Saturday, January 09, 2010

Branson's Virgin shakes up UK banking - 8th January 2010

Virgin Money, part of Richard Branson's Virgin empire, launched a shake-up of Britain's troubled retail banking market on Friday with the purchase of a private regional lender.

Virgin said it had agreed to buy Church House Trust for 12.28 million pounds ($A21.4 million) and would use the bank to offer savings and mortgage products to customers under the Virgin Money brand.

"The Church House Trust business offers us a strong platform for growth," Branson said in a statement announcing the deal.

"Virgin Money aims to bring simplicity to the UK banking market which has traditionally been a complex sector," he added.

Virgin Money said it would inject 37.3 million pounds ($A58.25 million) of new capital into Church House Trust.

Britain's retail banking sector was thrown into chaos by the credit crunch, causing the nationalisation of Northern Rock and multi-billion-pound bailouts of Royal Bank of Scotland and Lloyds Banking Group.

LBG was meanwhile created last year following a government-brokered deal to merge ailing HBOS bank with its stronger rival Lloyds TSB.

"The financial crisis has tarnished the reputation of many UK banks," Virgin Money chief executive Jayne Anne Gadhia said on Friday.

"Virgin Money will provide a better, different form of banking to its customers, increasing competition in the sector."

Gadhia added: "Our approach to banking is founded on developing a sustainable, savings-based business. We see the acquisition of Church House Trust as a strong and sensible first step in delivering Virgin Money's banking ambition."

Meanwhile, Church House Trust chairman David Batten said Virgin was set to benefit from the bank's "conservative business model".

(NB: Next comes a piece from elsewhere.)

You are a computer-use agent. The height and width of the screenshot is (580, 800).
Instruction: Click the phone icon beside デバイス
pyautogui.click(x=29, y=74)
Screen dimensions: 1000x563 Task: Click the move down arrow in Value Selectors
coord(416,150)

Virgin's announcement comes as Britain's biggest retailer, supermarket giant Tesco, has made its own recent moves aimed at attracting more customers away from Britain's traditional banking sector.

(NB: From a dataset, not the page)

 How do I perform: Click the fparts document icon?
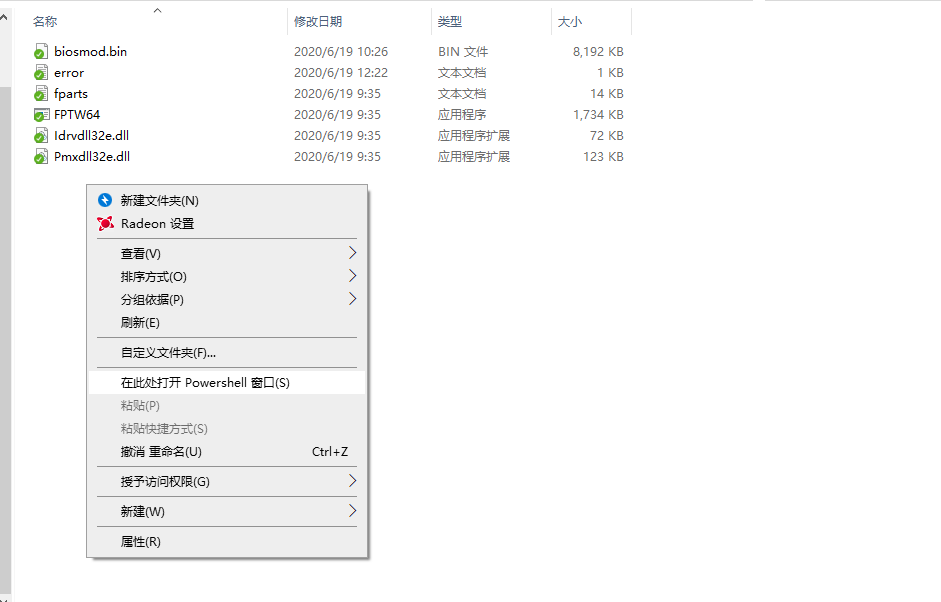point(40,94)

Last October, Tesco relaunched its financial services division as Tesco Bank.

In Britain there has been widespread public anger over the global financial crisis and subsequent recession.

Britain begins 2010 as the only top economy officially in recession after the eurozone, France, Germany, Japan and the United States last year each emerged from the most severe downturn since the 1930s.

However official data due later this month is expected to show that Britain returned to growth in the fourth quarter of last year.